## Passage
In a previous volume, Early Dominicans (Classics of Western Spirituality, 1982), I expressed a hope that the two outstanding thirteenth-century Dominican doctors of the church, St. Albert the Great and St. Thomas Aquinas, would find their own place among the Classics of Western Spirituality. This present volume is the fulfilment of that hope.
Neither of the two is a "spiritual writer" in the sense to which we have become accustomed, but both are, in different ways, significant for the history and understanding of Christian piety. Both represent instances, recognized and canonized by the church, of a type that has not always enjoyed a good press in devout circles: both are unambiguously Christian intellectuals. Albert, we may say, is almost the apotheosis of curiosity, while Thomas stands for fearless lucidity. In their different ways both were men who kept their eyes open and were not afraid to look at what they saw, though in the case of Thomas the eyes of the mind were paramount.

## Data provided
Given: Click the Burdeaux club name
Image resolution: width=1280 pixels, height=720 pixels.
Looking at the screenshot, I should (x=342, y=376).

## The task
Reproduce verbatim the portion of the passage on Albert the Great and Thomas Aquinas from "In a previous" up to and including "of that hope.".

## Answer to this task
In a previous volume, Early Dominicans (Classics of Western Spirituality, 1982), I expressed a hope that the two outstanding thirteenth-century Dominican doctors of the church, St. Albert the Great and St. Thomas Aquinas, would find their own place among the Classics of Western Spirituality. This present volume is the fulfilment of that hope.